I’ve been overweight most of my life and all of my adult life.  I usually run somewhere between 360 and 380 pounds.  Yeah! I’m almost 400 pounds.  Most people who know me wouldn’t believe it.  When they finally do, they say things like “it doesn’s look like it because you’re so tall” and “you carry it well”.  Well, yeah, I am tall and yes, I do carry it well the way they mean it, but it doesn’t change the fact that my body is breaking down due to the strain of carrying too much weight.  Then there is the issue of not being able to find clothes that fit, much less ones that I like.  Oh, and they cost more and never seem to last as long.  Let’s not even talk about chairs with arms on them!  Ever stood up and had to lever a chair off your ass with your back and thighs?  Ever seen the look of revulsion on someone’s face when you eat your piddling little portion of food even though smaller portions don’t make you lose weight.  Ever had someone look at you and actually have the balls to say, “why don’t you eat a salad?”

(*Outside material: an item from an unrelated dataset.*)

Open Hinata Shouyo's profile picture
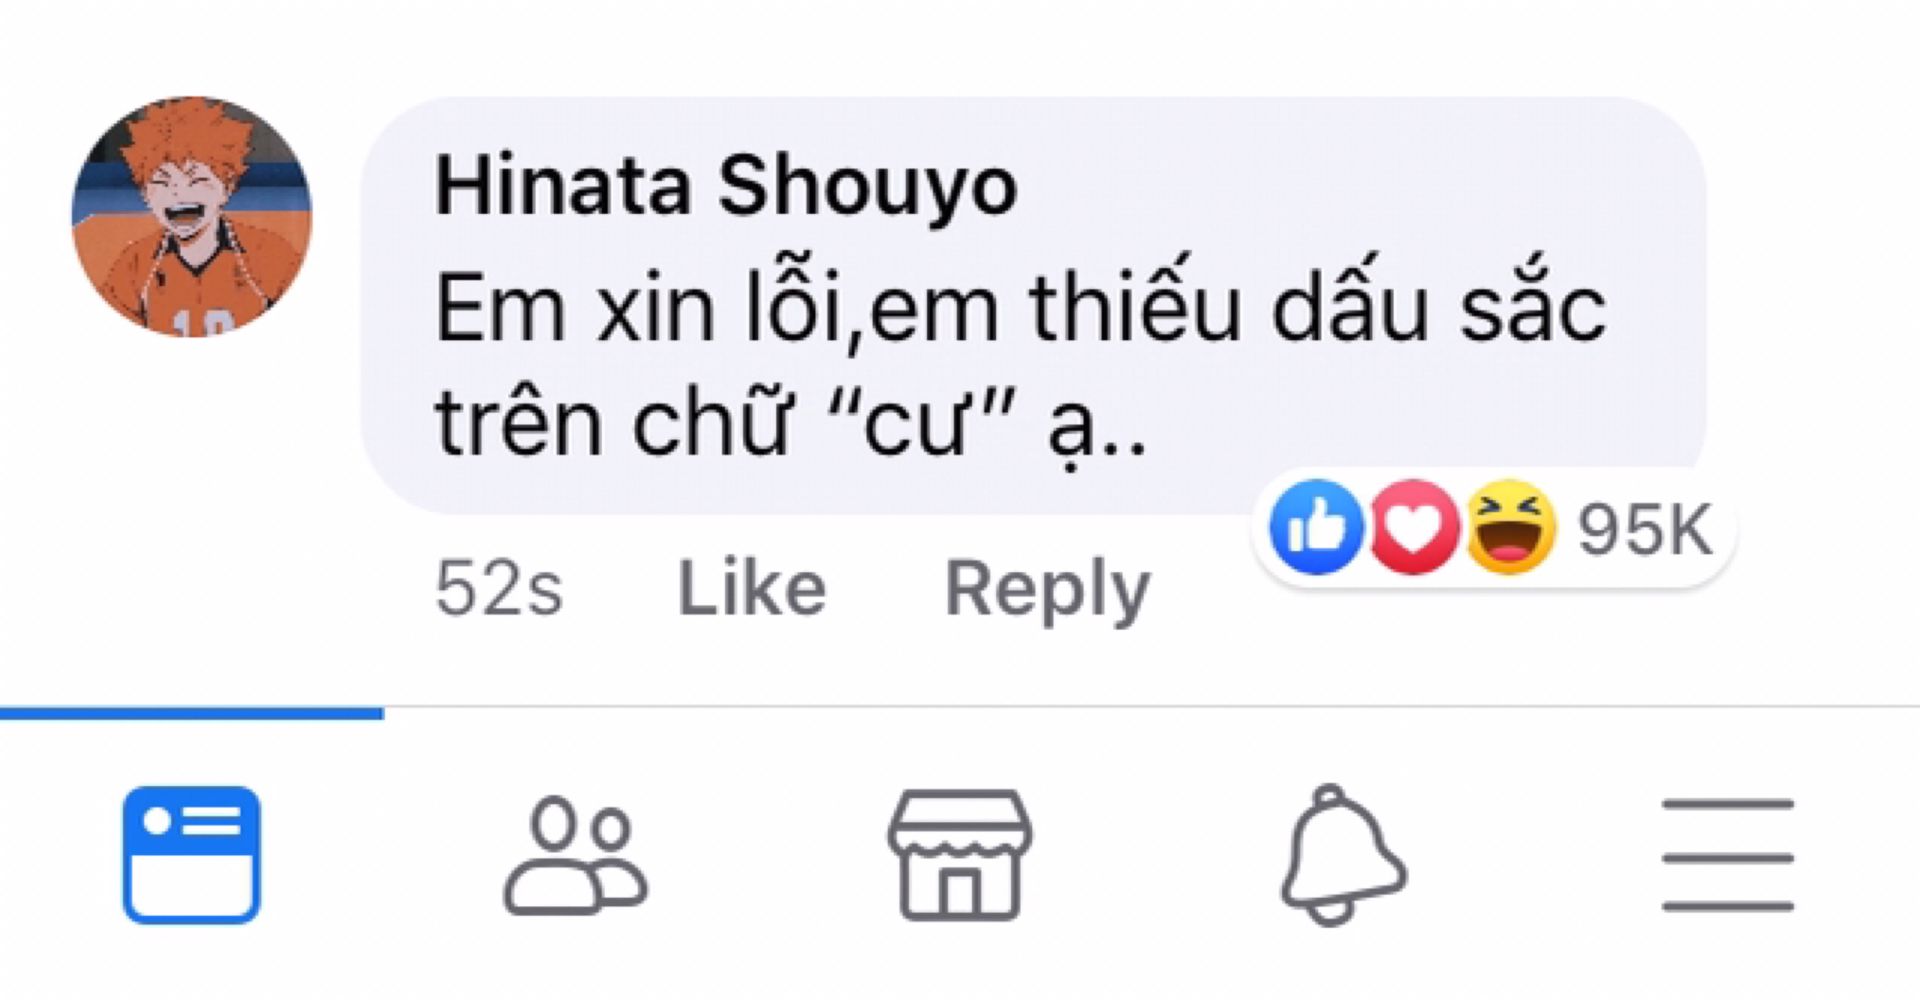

This sounds like a lot of whining, huh?

That isn’t the point of this post.  The point of this post is HOPE.  Want some?  I’ve got some to spare for you.  Why?  Because most of us have that “extra” that we’d like to get rid of.  What I’m suggesting isn’t going to be easy.  It isn’t going to be a magic pill that you take every morning with your milk chocolate mocha and donut and the pounds simply melt away.  Its going to be hard work, but you’ll love yourself for doing it.

I will say this: I have yet to break a sweat doing what I’m doing and I’ve been losing a steady five pounds a month.  (more now that I’ve incorporated phase two)

Before you whine, listen.

Five pounds a month isn’t all that much, but if you talk to everyone who has ever lost the weight and kept it off (and I know you have talked to them), they will tell you that long-term weight loss is the way to go.  The reason is because it means that you’re changing not only your scale readout, but also your body, mindset, and metabolism.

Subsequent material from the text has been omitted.